Осколок нашел его голову, когда с «Коробком» все было в порядке. Осколок вошел в затылок и сразу сделал мир вокруг беззвучным на очень долгий срок – на тридцать девять дней. Но старший лейтенант успел дать связь. И первое, что он услышал уже в далеком тылу, в госпитале, был дикий и хриплый крик комбата: «Связь! Дай связь! Связь! Связь! Связь!..» Всю жизнь он занимается тем, что дает людям связь. Люди не могут без нее жить…
9
Светало, листва тополей серела, в квартире было совершенно тихо, высокая труба за дальними крышами не дымила, стояла ленивой и тяжелой, стекла окон противоположного дома были густо темны той темнотой, которая рождается только в одиночестве пустых казенных комнат, среди канцелярских столов и проволочных корзин для мусора под ними.
Сигналов ракеты не было, но иногда Федору Ивановичу начинало мерещиться слабое сгущение эфира на 19,990 килоциклах. Это сгущение надо было проявить и усилить. Федор Иванович пробирался сквозь эфир, раздвигая его руками, все дальше и дальше проваливаясь в бесконечность. Сигналы, идущие из космоса, влекли его за собой. Он уже не принадлежал себе. Звездные дали смыкались позади него. Он шел туда, откуда пришли все мы. Нам почему-то не бывает жутко думать о том, что в прошлом мы были оболочкой сверхновой звезды, а потом роились в черноте Вселенной звездной пылью миллиарды и миллиарды лет. Но нам жутко думать, что когда-нибудь мы опять станем холодной пылью и опять будем нестись через пустоту, завихряясь в гравитационных полях неведомых светил и планет. Земля остынет, рассыплется в пыль, и мы, похороненные в ней, станем этой пылью. Красные, синие, оранжевые немигающие солнца будут светить во мраке. И они уже сейчас светят этой ракете. И сигналы ракеты надо принять во что бы то ни стало оттуда, из будущего и прошлого сразу.

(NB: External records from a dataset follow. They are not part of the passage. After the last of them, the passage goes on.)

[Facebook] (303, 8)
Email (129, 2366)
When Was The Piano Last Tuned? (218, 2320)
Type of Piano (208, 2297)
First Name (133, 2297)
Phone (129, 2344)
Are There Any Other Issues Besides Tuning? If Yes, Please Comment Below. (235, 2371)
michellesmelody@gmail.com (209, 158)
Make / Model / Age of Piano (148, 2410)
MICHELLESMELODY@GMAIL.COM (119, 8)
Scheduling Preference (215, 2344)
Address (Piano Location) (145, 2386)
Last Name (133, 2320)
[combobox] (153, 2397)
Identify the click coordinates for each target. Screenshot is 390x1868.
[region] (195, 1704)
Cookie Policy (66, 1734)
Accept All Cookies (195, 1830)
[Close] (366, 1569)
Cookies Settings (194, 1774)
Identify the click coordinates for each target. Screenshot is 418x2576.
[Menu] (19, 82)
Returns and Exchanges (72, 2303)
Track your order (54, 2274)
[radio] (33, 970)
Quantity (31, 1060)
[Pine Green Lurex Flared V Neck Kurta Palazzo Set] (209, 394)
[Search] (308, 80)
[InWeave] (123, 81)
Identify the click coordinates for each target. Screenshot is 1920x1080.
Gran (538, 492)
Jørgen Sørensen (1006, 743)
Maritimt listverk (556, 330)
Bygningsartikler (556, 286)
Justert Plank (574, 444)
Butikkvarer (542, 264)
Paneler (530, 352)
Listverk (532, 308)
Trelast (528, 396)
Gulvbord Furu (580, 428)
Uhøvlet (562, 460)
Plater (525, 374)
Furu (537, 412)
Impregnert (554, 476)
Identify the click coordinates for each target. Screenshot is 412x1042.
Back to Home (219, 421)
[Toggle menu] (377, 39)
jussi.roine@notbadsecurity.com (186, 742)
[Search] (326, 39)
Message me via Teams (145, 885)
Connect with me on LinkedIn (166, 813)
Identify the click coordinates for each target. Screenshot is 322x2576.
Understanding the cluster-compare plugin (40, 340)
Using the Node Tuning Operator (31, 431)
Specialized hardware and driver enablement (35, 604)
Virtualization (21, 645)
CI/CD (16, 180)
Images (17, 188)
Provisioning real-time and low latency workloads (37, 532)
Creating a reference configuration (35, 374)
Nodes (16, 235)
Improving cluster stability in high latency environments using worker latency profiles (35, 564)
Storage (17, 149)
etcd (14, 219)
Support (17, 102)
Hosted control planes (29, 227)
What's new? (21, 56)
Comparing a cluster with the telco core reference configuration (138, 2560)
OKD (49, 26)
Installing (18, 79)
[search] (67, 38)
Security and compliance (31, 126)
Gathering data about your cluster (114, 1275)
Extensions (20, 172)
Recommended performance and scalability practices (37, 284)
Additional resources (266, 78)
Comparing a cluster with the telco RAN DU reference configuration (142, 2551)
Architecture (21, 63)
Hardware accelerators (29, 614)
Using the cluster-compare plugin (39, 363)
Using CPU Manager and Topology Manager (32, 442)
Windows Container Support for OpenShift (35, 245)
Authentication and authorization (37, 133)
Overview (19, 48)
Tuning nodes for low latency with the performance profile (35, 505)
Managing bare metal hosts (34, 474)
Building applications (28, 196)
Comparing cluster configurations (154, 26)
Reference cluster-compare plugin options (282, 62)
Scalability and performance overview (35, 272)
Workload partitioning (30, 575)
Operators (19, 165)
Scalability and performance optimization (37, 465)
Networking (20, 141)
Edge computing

Чувство нереальности у Федора Ивановича усиливалось. Он вспомнил госпиталь и странное состояние обозленности на врачей, нянечек и сестер. Казалось, что они специально несут ему обострение боли и издевательство. Иногда ему казалось, что это немцы, что он в плену, что мучают его нарочно. В минуты прояснения ему становилось совестно, он боролся с подступающей ненавистью, но не мог побороть ее, и это было мучительно. Однако самым страшным, кроме, конечно, боли, которая держала его в своих руках целых шесть месяцев, были ночные бреды. Ему мерещилось, будто он начинал медленно распластываться на потной простыне. Его голова утончалась первой, она делалась плоской и тонкой, как кора березы. И начинала загибаться, как загибается кора березы в огне и жаре костра. Потом начинало утончаться все его тело. Но ему не было жутко. Только любопытно. Иногда и теперь еще ему казалось, что он успел познать что-то высшее, совершенно неизвестное остальным людям. Он видел себя со стороны, глазами своего второго «я». Страх наступал потом, после окончания бреда. Страх потери разума – сумасшествия. Это было еще страшнее смерти, хотя бы потому, что он уже прошел через смерть, познал ее.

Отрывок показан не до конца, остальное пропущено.